- **STATED EXERCISE 1**
In the post about the sky pilots of the North Woods, why were the flocks these preachers served also itinerant?

- **QUOTED PASSAGE**

□ □ □ □ □

The Sky Pilots of the North Woods

The Sky Pilots of the North Woods September 10, 2019

No, this post isn’t about Charles Lindbergh. But it is set in Lindbergh’s — and my — home state.

In his famous 1893 address on the closing of the frontier, historian Frederick Jackson Turner recalled Eastern fears of a “West cut loose from her religion.” He quoted an 1850 editorial from a home missions periodical:

We scarcely know whether to rejoice or mourn over this extension of our settlements. While we sympathize in whatever tends to increase the physical resources and prosperity of our country, we can not forget that with all these dispersions into remote and still remoter corners of the land the supply of the means of grace is becoming relatively less and less.

So it’s no surprise that America’s frontiers have always drawn itinerant preachers. Most famously, thousands of “circuit riders” carried Wesleyan Christianity to the edges of post-revolutionary America, with such enthusiasm that early 19th century midwesterners claimed that bad weather days found nothing outside but “crows and Methodist preachers.” Later in the century, a different kind of itinerant preacher carried the means of grace into the deep woods of cold places like northern Wisconsin — whose “Pinery” inspired the editorial Turner quoted — and northern Minnesota — where my family spent the Labor Day weekend on a tour of state historical sites.

View from the 100-foot fire tower at the Forest History Center, near the headwaters of the Mississippi River (which carried logs south) – CC BY-SA 4.0 (Chris Gehrz)

In Grand Rapids (not this one), we came to the Forest History Center, where historical interpreters take visitors through life in a logging camp, ca. December 1900. In the clerk’s office, one of our guides pointed to an extra bunk and explained that it was reserved “in case a sky pilot came to camp.”

Perhaps the actual religious historians who write for this blog know this term well, but it was new to me. So naturally I stopped listening to the tour, pulled out my iPhone, and looked up the relevant article in MNopedia:

Working as a lumberjack in northern Minnesota was a difficult job with poor living conditions. Many loggers blew off steam by drinking, gambling, or visiting brothels. “Sky pilots,” or visiting ministers, tried to save the men’s souls and put them on the road to holiness rather than vice.

Recreated bunk at the Forest History Center – CC BY-SA 4.0 (Chris Gehrz)

These itinerant preachers served itinerant flocks. Lumberjacks — many of them recent immigrants from northern Europe — moved from camp to camp, and camps themselves moved every season as logging companies deforested the North Woods, trying to satiate a growing economy’s insatiable demand for lumber. (At its peak, white pine loggers in Minnesota cut down enough trees to produce over 2 billion board feet of lumber.) In the Upper Midwest, the peak of the sky pilots’ ministry coincided with the peak of this industry, between 1895 and 1915.

□ □ □ □ □

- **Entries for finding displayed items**
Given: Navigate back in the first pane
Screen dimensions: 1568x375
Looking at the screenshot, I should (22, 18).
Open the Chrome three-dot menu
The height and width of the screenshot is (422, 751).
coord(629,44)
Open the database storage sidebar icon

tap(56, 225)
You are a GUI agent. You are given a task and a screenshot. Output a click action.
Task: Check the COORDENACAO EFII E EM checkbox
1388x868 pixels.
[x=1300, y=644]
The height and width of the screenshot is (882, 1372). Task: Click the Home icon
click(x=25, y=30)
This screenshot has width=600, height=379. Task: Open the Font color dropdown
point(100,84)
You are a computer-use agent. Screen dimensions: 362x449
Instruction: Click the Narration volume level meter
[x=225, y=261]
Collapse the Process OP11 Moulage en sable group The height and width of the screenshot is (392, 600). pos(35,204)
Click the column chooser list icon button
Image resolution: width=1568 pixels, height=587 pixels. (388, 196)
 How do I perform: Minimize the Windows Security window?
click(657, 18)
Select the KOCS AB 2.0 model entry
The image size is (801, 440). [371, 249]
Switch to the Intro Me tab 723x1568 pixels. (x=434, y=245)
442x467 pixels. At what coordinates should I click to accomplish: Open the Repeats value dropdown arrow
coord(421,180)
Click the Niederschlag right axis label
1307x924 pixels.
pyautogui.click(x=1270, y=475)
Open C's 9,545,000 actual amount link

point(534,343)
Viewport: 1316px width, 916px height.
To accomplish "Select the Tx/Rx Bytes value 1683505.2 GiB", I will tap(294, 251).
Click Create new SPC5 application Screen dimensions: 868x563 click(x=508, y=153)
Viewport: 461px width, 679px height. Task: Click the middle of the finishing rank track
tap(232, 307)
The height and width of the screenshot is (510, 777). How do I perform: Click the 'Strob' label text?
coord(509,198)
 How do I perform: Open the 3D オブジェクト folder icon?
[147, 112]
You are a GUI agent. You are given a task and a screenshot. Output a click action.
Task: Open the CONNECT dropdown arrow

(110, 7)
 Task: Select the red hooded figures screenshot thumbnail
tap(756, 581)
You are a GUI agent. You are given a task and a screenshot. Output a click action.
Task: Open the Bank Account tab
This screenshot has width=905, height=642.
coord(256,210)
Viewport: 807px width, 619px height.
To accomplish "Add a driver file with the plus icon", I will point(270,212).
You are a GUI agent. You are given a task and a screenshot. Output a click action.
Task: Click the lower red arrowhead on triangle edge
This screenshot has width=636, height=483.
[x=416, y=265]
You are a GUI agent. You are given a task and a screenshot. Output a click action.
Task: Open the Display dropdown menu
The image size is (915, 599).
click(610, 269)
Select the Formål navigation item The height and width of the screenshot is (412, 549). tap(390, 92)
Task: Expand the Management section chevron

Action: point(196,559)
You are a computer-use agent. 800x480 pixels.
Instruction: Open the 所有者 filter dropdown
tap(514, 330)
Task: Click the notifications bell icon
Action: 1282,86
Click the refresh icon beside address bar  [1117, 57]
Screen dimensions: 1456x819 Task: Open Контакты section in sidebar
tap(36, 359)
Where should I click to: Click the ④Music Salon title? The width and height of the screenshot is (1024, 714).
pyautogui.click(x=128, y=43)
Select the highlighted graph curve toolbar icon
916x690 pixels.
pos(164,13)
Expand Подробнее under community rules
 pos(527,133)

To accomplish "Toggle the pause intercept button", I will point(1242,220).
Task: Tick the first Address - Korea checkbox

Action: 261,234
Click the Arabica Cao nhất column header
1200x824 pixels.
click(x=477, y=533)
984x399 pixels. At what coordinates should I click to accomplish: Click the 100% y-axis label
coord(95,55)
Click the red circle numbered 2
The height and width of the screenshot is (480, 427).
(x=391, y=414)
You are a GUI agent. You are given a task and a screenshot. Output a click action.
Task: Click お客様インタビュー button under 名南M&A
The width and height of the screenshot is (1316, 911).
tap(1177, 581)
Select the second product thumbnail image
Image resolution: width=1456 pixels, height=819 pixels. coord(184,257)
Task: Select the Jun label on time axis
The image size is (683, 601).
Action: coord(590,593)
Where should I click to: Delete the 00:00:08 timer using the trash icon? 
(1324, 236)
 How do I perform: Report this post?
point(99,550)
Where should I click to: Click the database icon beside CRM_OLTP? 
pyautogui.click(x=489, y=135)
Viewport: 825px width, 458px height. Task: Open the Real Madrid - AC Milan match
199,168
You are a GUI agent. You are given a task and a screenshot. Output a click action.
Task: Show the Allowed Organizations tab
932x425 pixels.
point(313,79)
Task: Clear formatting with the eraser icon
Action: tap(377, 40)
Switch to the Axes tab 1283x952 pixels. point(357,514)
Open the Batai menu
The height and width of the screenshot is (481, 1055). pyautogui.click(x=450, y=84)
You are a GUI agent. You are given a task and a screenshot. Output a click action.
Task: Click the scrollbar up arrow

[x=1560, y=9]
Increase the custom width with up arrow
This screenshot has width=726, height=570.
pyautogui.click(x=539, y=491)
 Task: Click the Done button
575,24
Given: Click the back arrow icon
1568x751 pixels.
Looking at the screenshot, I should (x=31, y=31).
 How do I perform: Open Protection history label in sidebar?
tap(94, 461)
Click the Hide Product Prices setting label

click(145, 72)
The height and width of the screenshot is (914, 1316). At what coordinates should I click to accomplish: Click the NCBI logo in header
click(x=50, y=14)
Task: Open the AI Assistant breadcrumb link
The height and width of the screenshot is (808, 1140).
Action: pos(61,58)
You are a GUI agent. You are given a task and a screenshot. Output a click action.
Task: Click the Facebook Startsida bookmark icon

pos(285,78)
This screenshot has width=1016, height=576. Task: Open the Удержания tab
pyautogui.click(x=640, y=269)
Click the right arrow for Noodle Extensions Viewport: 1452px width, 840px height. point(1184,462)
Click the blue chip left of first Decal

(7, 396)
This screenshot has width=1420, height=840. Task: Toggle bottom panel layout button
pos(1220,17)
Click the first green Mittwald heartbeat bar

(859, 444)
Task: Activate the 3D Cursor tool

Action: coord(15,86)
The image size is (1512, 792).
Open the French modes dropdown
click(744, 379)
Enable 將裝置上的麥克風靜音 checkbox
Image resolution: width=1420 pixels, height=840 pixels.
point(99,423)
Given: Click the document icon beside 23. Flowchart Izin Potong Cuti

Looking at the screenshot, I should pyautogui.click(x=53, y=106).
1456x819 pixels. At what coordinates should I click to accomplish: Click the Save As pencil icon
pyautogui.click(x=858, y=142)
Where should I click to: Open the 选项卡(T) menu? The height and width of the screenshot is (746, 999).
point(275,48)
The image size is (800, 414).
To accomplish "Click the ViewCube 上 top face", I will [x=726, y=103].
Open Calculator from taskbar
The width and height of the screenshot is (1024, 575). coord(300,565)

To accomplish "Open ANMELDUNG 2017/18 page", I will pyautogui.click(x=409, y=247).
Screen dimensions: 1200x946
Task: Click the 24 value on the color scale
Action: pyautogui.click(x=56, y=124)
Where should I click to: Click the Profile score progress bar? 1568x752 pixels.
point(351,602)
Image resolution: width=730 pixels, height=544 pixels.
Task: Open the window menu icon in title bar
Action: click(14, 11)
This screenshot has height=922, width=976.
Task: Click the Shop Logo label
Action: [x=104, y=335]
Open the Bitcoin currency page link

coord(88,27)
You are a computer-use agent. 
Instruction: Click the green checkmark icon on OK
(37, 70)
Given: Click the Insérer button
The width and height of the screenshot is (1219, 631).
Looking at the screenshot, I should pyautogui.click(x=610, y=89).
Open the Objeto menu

□ □ □ □ □

- **STATED EXERCISE 2**
Copy the entries from the line with "The image size is (800, 414)." to the line with "Action: pyautogui.click(x=56, y=124)", keeping every character unchanged.

- **EXPECTED OUTPUT 1**
The lumberjacks moved from camp to camp. The camps themselves moved every season as logging companies deforested the North Woods to meet a growing economy's demand for lumber.

- **EXPECTED OUTPUT 2**
The image size is (800, 414).
To accomplish "Click the ViewCube 上 top face", I will [x=726, y=103].
Open Calculator from taskbar
The width and height of the screenshot is (1024, 575). coord(300,565)

To accomplish "Open ANMELDUNG 2017/18 page", I will pyautogui.click(x=409, y=247).
Screen dimensions: 1200x946
Task: Click the 24 value on the color scale
Action: pyautogui.click(x=56, y=124)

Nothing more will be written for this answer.